Joys of junk

weights.JPG

411: Yeah, it’s my basement. My ex-wife is locked behind that door in the oubliette.

Listening to: Outkast’s new album, “Speakerboxx – The Love Down Below” (The Love Disc).

About a month ago I set out to build a weight room in my basement. I’ve got all this extra room, and usually, the discussion with my wife about why I can’t just take over the whole basement on a whim is moot, since she can’t stop me from five states away.

“Hey baby, I want to smoke cigars in the basement. Really smelly ones.”

“Honey, I’m going to re-enact Janet Reno’s Dance Party in the basement.”

“No sweetie, I wouldn’t dream of installing a sushi fish freezer facility down there. No no no, that’s not a whole tuna you saw on the credit card.”

So I set myself to this task, and resolved not to get caught up in a “gear quest” that would result in me being broke and postponing restarting my workout. I also decided I didn’t want to spend a bunch of money, as it’s just not necessary.

When I was in Florida a few months ago I saw this homeless guy who lived on the beach and worked out with milk jugs. Man he looked good.

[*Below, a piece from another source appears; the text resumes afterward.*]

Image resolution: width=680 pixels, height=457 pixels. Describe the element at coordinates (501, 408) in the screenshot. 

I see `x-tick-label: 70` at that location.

The perpetual tan probably helped (though he’s probably months away from skin cancer), but it was the constant working out with these sand-filled milk jugs that got him looking that good.

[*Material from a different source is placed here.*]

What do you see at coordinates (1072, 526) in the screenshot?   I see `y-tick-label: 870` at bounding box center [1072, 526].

Though I don’t need to be that cheap (and I don’t drink the kind of milk that comes in jugs), the point was not lost on me. So I set to executing the “reverse auction” technique in my neighborhood.

To pull this off you need to live in a neighborhood where people have enough money that they don’t remember what they paid for things. And it helps if the residents have been there for years, thirty or more is a good start.

Then, you send out a message that says something like, “Hey, clean out your basement and sell me that old weight set you’ve been meaning to get rid of.”

I got stuff in droves. E-mail after e-mail said, “My son/brother/crappy ass ex boyfriend left these weights and won’t take them.”

$60 later and a couple of scary motorcycle rides with my saddlebags full of weights later, I had a fully equipped weight room.

I’m gonna swear off eBay any day now.